Text and element pointing records
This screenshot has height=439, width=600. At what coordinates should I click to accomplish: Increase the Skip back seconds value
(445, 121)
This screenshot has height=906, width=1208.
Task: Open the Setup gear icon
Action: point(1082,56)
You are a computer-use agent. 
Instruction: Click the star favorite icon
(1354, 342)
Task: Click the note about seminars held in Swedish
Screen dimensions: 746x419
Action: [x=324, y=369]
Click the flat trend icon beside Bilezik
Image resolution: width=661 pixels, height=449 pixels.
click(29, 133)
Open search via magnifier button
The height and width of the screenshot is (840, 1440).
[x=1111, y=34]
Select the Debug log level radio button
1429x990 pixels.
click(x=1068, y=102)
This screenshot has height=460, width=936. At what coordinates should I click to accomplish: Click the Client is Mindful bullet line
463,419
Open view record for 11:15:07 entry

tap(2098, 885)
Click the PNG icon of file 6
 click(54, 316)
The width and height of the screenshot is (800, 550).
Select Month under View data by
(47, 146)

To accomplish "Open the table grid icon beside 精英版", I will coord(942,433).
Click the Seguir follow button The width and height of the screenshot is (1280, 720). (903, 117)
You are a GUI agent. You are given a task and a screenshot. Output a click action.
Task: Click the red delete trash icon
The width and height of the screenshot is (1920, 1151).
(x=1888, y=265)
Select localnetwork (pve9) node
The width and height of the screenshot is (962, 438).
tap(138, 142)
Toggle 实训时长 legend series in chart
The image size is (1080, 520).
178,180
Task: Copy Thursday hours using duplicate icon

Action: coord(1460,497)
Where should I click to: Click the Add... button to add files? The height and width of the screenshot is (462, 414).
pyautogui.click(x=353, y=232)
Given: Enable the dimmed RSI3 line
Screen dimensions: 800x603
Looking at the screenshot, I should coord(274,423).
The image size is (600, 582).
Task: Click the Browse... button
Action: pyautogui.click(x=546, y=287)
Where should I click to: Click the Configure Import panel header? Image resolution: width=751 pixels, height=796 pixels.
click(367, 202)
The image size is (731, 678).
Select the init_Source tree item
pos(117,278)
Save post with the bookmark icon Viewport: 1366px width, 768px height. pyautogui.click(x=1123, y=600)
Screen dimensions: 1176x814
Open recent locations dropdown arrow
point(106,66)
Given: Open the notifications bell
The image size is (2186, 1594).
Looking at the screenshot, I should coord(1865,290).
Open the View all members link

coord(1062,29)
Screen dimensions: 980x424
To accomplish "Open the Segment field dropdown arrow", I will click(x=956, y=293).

**SHORT EXERCISE**
Retype all of the records above line for line, without changing any character.

**PROBLEM SOLUTION**
This screenshot has height=439, width=600. At what coordinates should I click to accomplish: Increase the Skip back seconds value
(445, 121)
This screenshot has height=906, width=1208.
Task: Open the Setup gear icon
Action: point(1082,56)
You are a computer-use agent. 
Instruction: Click the star favorite icon
(1354, 342)
Task: Click the note about seminars held in Swedish
Screen dimensions: 746x419
Action: [x=324, y=369]
Click the flat trend icon beside Bilezik
Image resolution: width=661 pixels, height=449 pixels.
click(29, 133)
Open search via magnifier button
The height and width of the screenshot is (840, 1440).
[x=1111, y=34]
Select the Debug log level radio button
1429x990 pixels.
click(x=1068, y=102)
This screenshot has height=460, width=936. At what coordinates should I click to accomplish: Click the Client is Mindful bullet line
463,419
Open view record for 11:15:07 entry

tap(2098, 885)
Click the PNG icon of file 6
 click(54, 316)
The width and height of the screenshot is (800, 550).
Select Month under View data by
(47, 146)

To accomplish "Open the table grid icon beside 精英版", I will coord(942,433).
Click the Seguir follow button The width and height of the screenshot is (1280, 720). (903, 117)
You are a GUI agent. You are given a task and a screenshot. Output a click action.
Task: Click the red delete trash icon
The width and height of the screenshot is (1920, 1151).
(x=1888, y=265)
Select localnetwork (pve9) node
The width and height of the screenshot is (962, 438).
tap(138, 142)
Toggle 实训时长 legend series in chart
The image size is (1080, 520).
178,180
Task: Copy Thursday hours using duplicate icon

Action: coord(1460,497)
Where should I click to: Click the Add... button to add files? The height and width of the screenshot is (462, 414).
pyautogui.click(x=353, y=232)
Given: Enable the dimmed RSI3 line
Screen dimensions: 800x603
Looking at the screenshot, I should coord(274,423).
The image size is (600, 582).
Task: Click the Browse... button
Action: pyautogui.click(x=546, y=287)
Where should I click to: Click the Configure Import panel header? Image resolution: width=751 pixels, height=796 pixels.
click(367, 202)
The image size is (731, 678).
Select the init_Source tree item
pos(117,278)
Save post with the bookmark icon Viewport: 1366px width, 768px height. pyautogui.click(x=1123, y=600)
Screen dimensions: 1176x814
Open recent locations dropdown arrow
point(106,66)
Given: Open the notifications bell
The image size is (2186, 1594).
Looking at the screenshot, I should coord(1865,290).
Open the View all members link

coord(1062,29)
Screen dimensions: 980x424
To accomplish "Open the Segment field dropdown arrow", I will click(x=956, y=293).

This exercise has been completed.